* **Data**

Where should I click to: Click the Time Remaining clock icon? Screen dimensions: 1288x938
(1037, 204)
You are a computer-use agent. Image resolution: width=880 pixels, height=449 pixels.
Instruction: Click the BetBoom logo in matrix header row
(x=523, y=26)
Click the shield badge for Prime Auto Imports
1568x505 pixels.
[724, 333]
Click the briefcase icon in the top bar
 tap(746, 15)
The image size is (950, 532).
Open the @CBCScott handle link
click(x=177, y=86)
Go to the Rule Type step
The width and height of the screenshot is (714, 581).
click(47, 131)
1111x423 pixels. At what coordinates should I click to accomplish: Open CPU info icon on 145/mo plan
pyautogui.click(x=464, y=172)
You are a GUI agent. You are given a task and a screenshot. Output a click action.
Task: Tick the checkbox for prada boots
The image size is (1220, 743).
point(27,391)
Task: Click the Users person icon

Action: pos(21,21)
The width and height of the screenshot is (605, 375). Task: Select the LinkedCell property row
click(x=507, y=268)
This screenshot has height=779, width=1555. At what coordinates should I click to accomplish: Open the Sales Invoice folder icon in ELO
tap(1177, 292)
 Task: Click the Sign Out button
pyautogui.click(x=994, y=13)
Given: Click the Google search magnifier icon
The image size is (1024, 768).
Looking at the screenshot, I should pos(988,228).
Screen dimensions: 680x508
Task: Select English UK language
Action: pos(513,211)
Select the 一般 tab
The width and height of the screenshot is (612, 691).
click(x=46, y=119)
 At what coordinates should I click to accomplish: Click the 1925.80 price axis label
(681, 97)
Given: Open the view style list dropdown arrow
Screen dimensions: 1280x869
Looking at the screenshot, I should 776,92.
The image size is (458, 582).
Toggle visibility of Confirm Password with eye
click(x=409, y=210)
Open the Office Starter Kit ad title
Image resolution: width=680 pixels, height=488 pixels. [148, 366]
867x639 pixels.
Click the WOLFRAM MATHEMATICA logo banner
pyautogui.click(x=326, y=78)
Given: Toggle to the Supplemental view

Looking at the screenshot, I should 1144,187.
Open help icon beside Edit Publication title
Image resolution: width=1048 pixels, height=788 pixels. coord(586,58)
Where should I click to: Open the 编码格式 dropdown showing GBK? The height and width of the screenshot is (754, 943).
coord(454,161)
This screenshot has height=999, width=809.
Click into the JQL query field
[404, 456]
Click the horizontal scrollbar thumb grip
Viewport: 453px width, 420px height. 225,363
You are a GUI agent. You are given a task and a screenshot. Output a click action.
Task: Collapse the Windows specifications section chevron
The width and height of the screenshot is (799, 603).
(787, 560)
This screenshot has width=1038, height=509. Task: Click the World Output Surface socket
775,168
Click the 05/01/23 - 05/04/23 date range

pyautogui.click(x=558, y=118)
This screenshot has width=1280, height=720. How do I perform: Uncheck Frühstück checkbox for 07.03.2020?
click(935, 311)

* **What the exercise asks**
The answer must be an exact copy of the lines from the one containing "Task: Collapse the" through the last line of the records, both included.

* **Your solution**
Task: Collapse the Windows specifications section chevron
The width and height of the screenshot is (799, 603).
(787, 560)
This screenshot has width=1038, height=509. Task: Click the World Output Surface socket
775,168
Click the 05/01/23 - 05/04/23 date range

pyautogui.click(x=558, y=118)
This screenshot has width=1280, height=720. How do I perform: Uncheck Frühstück checkbox for 07.03.2020?
click(935, 311)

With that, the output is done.